Les services aux immigrants francophones ne sont pas assez connus

L’accès à l’information qui pourrait aider les immigrants francophones en Atlantique est difficile à obtenir. Voilà ce que dévoile un rapport rendu aujourd’hui par la Société Nationale de l’Acadie (SNA) et l’Institut canadien de recherche sur les minorités linguistiques (ICRML).

Rassemblés à l’Université de Moncton, la SNA et ICRML ont ressorti les grandes lignes de la première partie du rapport intitulé Réussir la rencontre. Les francophones nés à l’étranger et installés au Canada atlantique.

Le sondage a été réalisé à l’automne 2018 et mené auprès de 400 francophones nés à l’étranger et installés en Atlantique. Plus des trois quarts des gens sondés, soit 300 personnes, résident au Nouveau-Brunswick.

Huit thèmes ont été abordés pendant l’étude: le parcours, l’accueil, l’intégration, l’établissement, les langues, la famille, l’éducation et le travail.

Le rapport de 300 pages avait pour objectif de mieux connaître les francophones venus d’ailleurs qui vivent maintenant en Atlantique. Les chercheurs ont voulu connaître les expériences vécues par ces immigrants, entre autres, leur représentation de la société d’accueil.

Christophe Traisnel, professeur à l’Université de Moncton et chercheur associé à ICRML a insisté sur un point important.

«Il n’y a pas de bonnes, ni de mauvaises communautés d’accueil, ni de bons ou de mauvais immigrants».

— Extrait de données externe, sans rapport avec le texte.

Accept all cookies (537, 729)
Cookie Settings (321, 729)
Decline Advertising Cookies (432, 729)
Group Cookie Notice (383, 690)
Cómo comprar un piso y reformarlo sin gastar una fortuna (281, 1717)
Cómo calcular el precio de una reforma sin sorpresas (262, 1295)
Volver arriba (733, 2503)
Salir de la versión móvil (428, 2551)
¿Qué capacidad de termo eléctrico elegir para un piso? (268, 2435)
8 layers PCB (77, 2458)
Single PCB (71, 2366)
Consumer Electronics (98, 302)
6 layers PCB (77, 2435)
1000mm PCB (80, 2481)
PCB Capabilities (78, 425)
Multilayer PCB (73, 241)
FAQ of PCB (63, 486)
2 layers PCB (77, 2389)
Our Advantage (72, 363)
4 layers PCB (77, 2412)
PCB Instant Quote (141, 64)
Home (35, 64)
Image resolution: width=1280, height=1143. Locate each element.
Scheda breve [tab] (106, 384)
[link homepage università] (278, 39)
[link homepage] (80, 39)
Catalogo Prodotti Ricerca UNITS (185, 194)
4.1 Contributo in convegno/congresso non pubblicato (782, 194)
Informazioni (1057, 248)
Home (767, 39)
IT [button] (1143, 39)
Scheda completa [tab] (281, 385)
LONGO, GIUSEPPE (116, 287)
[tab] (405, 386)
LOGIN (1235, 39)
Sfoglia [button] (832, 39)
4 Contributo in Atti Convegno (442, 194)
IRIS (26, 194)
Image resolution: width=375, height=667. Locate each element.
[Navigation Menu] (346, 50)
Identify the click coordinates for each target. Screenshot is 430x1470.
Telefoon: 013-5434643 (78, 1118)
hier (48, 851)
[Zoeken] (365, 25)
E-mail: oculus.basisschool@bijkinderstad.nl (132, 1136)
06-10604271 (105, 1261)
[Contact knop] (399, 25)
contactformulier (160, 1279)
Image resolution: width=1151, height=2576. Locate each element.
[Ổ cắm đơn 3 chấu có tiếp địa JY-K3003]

Il parle de rencontres «plus ou moins réussies entre les uns et les autres».

Il suffit d’en entendre parler

Malgré une gamme de services disponibles pour les nouveaux arrivants, l’accès à l’information n’est pas optimal selon l’ICRML. Les gens ne sont pas toujours au fait que ces services existent.

Les services d’accueil aux immigrants sont beaucoup plus présents dans le paysage du Grand Moncton qu’autrefois.

«La densité des services d’accueil a considérablement évolué», confirme M. Traisnel.

Les services ne manquent pas. Ils ne se rendent simplement pas à l’oreille de tous les immigrants francophones qui s’établissent dans les provinces de l’Atlantique.

«Des personnes nous ont raconté avoir découvert les services d’accueil dans leur région quatre ans après s’être installées», continue-t-il.

Les nouveaux arrivants vivent des peurs et des angoisses.

«Tout comme monsieur et madame tout le monde, l’immigrant est confronté à trouver un job. Mais en plus, il y a une couche de défis supplémentaires», mentionne M. Traisnel.

Beaucoup d’entre eux arrivent par la filière scolaire. Au début, les immigrants qui s’installent ont un statut temporaire. Par exemple, un étudiant international ou un touriste qui tombe en amour.

Cette personne pourrait avoir envie de rester un peu plus longtemps que prévu sur le territoire.

«Il y a une inquiétude, une angoisse, ils ont besoin d’un grand service d’accompagnement dans leur démarche administrative», explique Christophe Traisnel.

«Dans les expériences qu’on nous a racontées, les gens ne savent pas à qui s’adresser».

Des enjeux de communication sont devenus des enjeux de promotion

Le rapport dévoile une sous-utilisation des services. Mais «les immigrants qui ont utilisé les services sont en grande majorité satisfaits», lance Dominique Pépin-Filion, chercheur pour l’ICRML.

L’accueil des immigrants se déroule somme toute bien selon le ICRML. «Les nouveaux arrivants nous disent qu’ils sont bien accueillis à Moncton».

Dominique Pépin-Filion stipule même qu’ils sont relativement bien intégrés à la société.

La deuxième partie du rapport devra être publié en automne. La recherche se consacrera sur la rétention des immigrants francophones en Atlantique.

L’ICRML s’est donné pour mission de trouver ce qui attire les immigrants à poser un pied à terre en Atlantique, les retient ou les incite à plier bagage.

«Se déplacer, quitter, s’installer ailleurs n’est pas un fleuve tranquille, c’est toute une aventure», confie Christophe Traisnel.

Les chercheurs de l’ICRML ont voulu créer une boîte à outils pour que chacun puisse y trouver son compte. Christophe Traisnel, professeur à l’Université de Moncton et chercheur associé à l’ICRML.